--- GOAL OF THE EXERCISE ---
All entries that follow are to be printed exactly as written.

*** Begin section ***

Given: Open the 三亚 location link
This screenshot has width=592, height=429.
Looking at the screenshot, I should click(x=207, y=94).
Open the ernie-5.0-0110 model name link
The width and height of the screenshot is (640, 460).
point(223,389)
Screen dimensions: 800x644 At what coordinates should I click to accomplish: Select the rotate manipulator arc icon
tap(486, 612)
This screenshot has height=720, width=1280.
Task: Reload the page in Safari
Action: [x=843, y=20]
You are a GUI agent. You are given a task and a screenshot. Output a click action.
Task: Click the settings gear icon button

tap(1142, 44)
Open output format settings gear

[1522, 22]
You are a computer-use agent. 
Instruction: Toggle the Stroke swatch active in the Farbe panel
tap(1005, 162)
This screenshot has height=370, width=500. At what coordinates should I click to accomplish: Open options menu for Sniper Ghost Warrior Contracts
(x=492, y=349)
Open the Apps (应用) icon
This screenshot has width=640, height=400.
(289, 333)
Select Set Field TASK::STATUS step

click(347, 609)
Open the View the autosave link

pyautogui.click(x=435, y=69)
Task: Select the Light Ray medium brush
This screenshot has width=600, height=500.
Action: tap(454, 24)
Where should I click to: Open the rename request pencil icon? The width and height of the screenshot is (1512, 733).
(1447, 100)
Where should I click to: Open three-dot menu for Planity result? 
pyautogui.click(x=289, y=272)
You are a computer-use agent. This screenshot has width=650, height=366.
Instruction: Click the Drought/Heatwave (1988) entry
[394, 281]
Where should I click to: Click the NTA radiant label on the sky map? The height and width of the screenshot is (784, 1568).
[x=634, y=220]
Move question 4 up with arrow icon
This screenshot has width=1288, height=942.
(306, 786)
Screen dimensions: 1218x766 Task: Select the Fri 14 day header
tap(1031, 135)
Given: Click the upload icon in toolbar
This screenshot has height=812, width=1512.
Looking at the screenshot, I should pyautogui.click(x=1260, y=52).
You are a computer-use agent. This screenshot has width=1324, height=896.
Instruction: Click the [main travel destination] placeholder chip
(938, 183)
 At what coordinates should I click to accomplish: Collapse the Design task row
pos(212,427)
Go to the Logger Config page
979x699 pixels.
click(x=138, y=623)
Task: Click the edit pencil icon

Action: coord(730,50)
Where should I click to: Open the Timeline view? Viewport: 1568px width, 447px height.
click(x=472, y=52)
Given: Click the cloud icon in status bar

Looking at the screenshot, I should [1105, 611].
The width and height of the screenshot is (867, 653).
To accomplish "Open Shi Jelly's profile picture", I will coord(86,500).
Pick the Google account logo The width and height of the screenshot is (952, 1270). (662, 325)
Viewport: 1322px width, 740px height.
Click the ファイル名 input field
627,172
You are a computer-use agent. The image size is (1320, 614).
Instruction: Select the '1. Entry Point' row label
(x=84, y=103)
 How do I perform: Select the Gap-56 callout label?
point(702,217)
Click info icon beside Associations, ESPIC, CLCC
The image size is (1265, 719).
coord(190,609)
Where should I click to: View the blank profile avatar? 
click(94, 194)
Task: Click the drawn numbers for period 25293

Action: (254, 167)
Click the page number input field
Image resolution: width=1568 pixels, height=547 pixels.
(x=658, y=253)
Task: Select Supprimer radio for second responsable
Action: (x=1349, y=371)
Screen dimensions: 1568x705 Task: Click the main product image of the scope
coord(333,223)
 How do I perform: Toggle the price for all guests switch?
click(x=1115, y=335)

*** End section ***

--- ANSWER SPACE ---
Given: Open the 三亚 location link
This screenshot has width=592, height=429.
Looking at the screenshot, I should click(x=207, y=94).
Open the ernie-5.0-0110 model name link
The width and height of the screenshot is (640, 460).
point(223,389)
Screen dimensions: 800x644 At what coordinates should I click to accomplish: Select the rotate manipulator arc icon
tap(486, 612)
This screenshot has height=720, width=1280.
Task: Reload the page in Safari
Action: [x=843, y=20]
You are a GUI agent. You are given a task and a screenshot. Output a click action.
Task: Click the settings gear icon button

tap(1142, 44)
Open output format settings gear

[1522, 22]
You are a computer-use agent. 
Instruction: Toggle the Stroke swatch active in the Farbe panel
tap(1005, 162)
This screenshot has height=370, width=500. At what coordinates should I click to accomplish: Open options menu for Sniper Ghost Warrior Contracts
(x=492, y=349)
Open the Apps (应用) icon
This screenshot has width=640, height=400.
(289, 333)
Select Set Field TASK::STATUS step

click(347, 609)
Open the View the autosave link

pyautogui.click(x=435, y=69)
Task: Select the Light Ray medium brush
This screenshot has width=600, height=500.
Action: tap(454, 24)
Where should I click to: Open the rename request pencil icon? The width and height of the screenshot is (1512, 733).
(1447, 100)
Where should I click to: Open three-dot menu for Planity result? 
pyautogui.click(x=289, y=272)
You are a computer-use agent. This screenshot has width=650, height=366.
Instruction: Click the Drought/Heatwave (1988) entry
[394, 281]
Where should I click to: Click the NTA radiant label on the sky map? The height and width of the screenshot is (784, 1568).
[x=634, y=220]
Move question 4 up with arrow icon
This screenshot has width=1288, height=942.
(306, 786)
Screen dimensions: 1218x766 Task: Select the Fri 14 day header
tap(1031, 135)
Given: Click the upload icon in toolbar
This screenshot has height=812, width=1512.
Looking at the screenshot, I should pyautogui.click(x=1260, y=52).
You are a computer-use agent. This screenshot has width=1324, height=896.
Instruction: Click the [main travel destination] placeholder chip
(938, 183)
 At what coordinates should I click to accomplish: Collapse the Design task row
pos(212,427)
Go to the Logger Config page
979x699 pixels.
click(x=138, y=623)
Task: Click the edit pencil icon

Action: coord(730,50)
Where should I click to: Open the Timeline view? Viewport: 1568px width, 447px height.
click(x=472, y=52)
Given: Click the cloud icon in status bar

Looking at the screenshot, I should [1105, 611].
The width and height of the screenshot is (867, 653).
To accomplish "Open Shi Jelly's profile picture", I will coord(86,500).
Pick the Google account logo The width and height of the screenshot is (952, 1270). (662, 325)
Viewport: 1322px width, 740px height.
Click the ファイル名 input field
627,172
You are a computer-use agent. The image size is (1320, 614).
Instruction: Select the '1. Entry Point' row label
(x=84, y=103)
 How do I perform: Select the Gap-56 callout label?
point(702,217)
Click info icon beside Associations, ESPIC, CLCC
The image size is (1265, 719).
coord(190,609)
Where should I click to: View the blank profile avatar? 
click(94, 194)
Task: Click the drawn numbers for period 25293

Action: (254, 167)
Click the page number input field
Image resolution: width=1568 pixels, height=547 pixels.
(x=658, y=253)
Task: Select Supprimer radio for second responsable
Action: (x=1349, y=371)
Screen dimensions: 1568x705 Task: Click the main product image of the scope
coord(333,223)
 How do I perform: Toggle the price for all guests switch?
click(x=1115, y=335)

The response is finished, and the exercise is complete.